SOURCE INFORMATION.
-=-=-

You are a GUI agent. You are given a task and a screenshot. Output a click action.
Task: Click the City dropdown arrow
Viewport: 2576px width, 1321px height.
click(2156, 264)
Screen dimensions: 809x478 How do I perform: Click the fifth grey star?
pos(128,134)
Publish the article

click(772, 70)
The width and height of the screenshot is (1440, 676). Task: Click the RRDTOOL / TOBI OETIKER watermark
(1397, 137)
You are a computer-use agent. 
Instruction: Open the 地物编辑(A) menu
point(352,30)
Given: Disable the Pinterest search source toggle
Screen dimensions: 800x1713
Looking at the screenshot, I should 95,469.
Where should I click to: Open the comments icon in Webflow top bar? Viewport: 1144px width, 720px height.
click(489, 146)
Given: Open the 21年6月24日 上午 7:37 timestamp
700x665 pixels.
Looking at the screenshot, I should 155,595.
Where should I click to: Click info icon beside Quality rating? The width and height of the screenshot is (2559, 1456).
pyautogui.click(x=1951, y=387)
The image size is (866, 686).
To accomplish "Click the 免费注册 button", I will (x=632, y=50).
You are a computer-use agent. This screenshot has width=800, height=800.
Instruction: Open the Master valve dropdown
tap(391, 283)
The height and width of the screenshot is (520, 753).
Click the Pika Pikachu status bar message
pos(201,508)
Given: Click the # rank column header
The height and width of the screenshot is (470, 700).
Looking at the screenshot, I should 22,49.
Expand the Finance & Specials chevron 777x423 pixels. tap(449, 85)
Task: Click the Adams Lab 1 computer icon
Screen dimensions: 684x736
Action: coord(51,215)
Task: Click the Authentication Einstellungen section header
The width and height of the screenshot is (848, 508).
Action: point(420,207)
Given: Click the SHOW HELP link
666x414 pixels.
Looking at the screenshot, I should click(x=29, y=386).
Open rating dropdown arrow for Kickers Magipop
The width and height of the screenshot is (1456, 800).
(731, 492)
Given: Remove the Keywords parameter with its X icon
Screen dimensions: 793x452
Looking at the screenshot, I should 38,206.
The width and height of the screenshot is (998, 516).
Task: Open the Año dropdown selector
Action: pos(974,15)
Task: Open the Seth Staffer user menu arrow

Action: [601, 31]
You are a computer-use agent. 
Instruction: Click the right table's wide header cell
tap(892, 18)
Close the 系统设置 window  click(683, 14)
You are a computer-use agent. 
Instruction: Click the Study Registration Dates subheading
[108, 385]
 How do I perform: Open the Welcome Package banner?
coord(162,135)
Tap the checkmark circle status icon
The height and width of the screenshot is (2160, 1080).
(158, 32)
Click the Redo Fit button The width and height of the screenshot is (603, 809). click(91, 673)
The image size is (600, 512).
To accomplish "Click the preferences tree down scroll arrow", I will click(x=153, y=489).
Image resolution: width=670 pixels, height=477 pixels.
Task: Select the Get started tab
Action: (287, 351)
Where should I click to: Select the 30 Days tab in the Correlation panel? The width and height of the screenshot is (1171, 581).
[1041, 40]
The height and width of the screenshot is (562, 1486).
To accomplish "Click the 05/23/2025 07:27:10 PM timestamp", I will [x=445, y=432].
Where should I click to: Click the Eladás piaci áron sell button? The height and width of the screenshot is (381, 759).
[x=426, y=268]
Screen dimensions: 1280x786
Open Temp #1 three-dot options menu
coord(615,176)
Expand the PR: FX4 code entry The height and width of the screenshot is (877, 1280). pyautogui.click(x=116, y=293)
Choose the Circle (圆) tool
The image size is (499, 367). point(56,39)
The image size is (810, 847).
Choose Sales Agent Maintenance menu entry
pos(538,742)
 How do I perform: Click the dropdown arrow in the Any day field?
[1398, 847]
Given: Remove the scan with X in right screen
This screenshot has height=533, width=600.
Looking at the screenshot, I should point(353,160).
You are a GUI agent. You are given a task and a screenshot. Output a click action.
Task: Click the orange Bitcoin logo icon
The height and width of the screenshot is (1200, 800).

-=-=-

AIM OF THE EXERCISE.
Going through the listing above line by line, tally those containing "Expand" and state only the total.

SOLUTION TO THE EXERCISE.
2